EXTREME OPS: The Boston Red

EXTREME OPS: The Boston Red Sox yesterday traded third baseman Shea Hillenbrand to the Arizona Diamondbacks for starter/closer Byung-Hyun Kim, marking the first major deal of Theo Epstein’s tenure as Bosox general manager. The deal, in Boston and elsewhere (such as Rob Neyer’s column) has gotten rapturous reactions, with Neyer even absurdly likening it to Boston’s infamous trade of Jeff Bagwell for Larry Andersen.
Now despite acquiring a player whose most memorable career moment up to this point was a two-night meltdown in Yankee Stadium, I feel as though this trade has a very good chance of working out well for the Red Sox.
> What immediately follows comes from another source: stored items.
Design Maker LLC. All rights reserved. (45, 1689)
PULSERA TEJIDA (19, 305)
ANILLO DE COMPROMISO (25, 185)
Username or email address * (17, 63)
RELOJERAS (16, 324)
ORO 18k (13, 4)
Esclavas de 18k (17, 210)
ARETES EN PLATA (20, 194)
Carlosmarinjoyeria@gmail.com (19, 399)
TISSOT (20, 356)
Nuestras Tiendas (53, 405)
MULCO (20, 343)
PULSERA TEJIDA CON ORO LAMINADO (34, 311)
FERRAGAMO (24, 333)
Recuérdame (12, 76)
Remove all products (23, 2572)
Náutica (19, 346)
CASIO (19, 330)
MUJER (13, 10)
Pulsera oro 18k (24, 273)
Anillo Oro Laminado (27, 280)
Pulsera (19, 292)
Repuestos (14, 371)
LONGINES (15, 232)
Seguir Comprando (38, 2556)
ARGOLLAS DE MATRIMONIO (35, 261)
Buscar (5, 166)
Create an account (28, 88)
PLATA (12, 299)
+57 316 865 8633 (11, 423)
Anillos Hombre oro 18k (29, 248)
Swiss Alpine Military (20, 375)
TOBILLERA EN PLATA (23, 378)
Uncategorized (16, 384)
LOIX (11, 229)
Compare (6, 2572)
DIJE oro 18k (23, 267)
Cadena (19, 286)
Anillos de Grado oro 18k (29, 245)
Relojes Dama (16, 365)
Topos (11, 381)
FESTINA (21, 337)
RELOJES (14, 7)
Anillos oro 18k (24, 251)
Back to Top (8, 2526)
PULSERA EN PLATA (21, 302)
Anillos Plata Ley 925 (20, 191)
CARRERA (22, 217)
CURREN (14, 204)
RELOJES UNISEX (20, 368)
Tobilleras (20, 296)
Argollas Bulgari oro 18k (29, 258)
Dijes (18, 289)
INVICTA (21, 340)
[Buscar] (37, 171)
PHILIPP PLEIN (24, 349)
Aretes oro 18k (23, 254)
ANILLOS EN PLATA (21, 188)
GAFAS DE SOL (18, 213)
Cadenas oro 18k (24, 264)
But at the same time I can’t help noticing that Hillenbrand is getting the shaft, just has he has gotten the shaft, really, ever since coming out of nowhere to become the Sox’ starting third baseman two years ago.
A rarity in Boston in recent years- a homegrown prospect who became a regular and produced at the big league level- Hillenbrand has been nothing but an exemplary player for his whole career in Beantown- yet the Sox have been tried desperately to unload him for as long as anyone can remember. Why? The Cult of Sabermetrics, that’s why. The fascinating yet very unproven method of statistical theory favored by Epstein (and more or less invented by Sox adviser Bill James) caused the Red Sox to brand the low-OPS Hillenbrand as essentially worthless, and thus he’s been shipped out.
I’m not saying I don’t at least partially buy into the sabermetric phenomenon- clearly, it’s right a lot of the time. But I think it’s bad for the game to consider OPS and other “new math” stats the be-all-and-end-all of judging talent, especially considering that exactly zero teams have ridden sabermetrics to a championship, and exactly one team (Oakland) has become a consistant winner because of it. So if Shea Hillenbrand becomes a perennial All-Star with the D-Backs while Kim blows it against the Yankees in September, don’t say I didn’t warn you.
On top of that, there’s a certain elitism, I think, associated with sabermetric triumphalism: now, all of a sudden, according to most sportswriters these days, the world’s primary baseball experts aren’t coaches or managers or scouts, but rather guys with masters degrees from Harvard (Yale, in Epstein’s case) who’ve never set foot on a baseball field in their lives. All of sudden, the old archetype of the baseball card-collecting, boxscore-reading baseball fan going with Dad to games has given way to the guy who approaches baseball the way others would regard astrophysics.
I’m about to read “Moneyball” (like Gleeman, I’m planning to do so in one sitting); I’ll let you know if it changes my mind.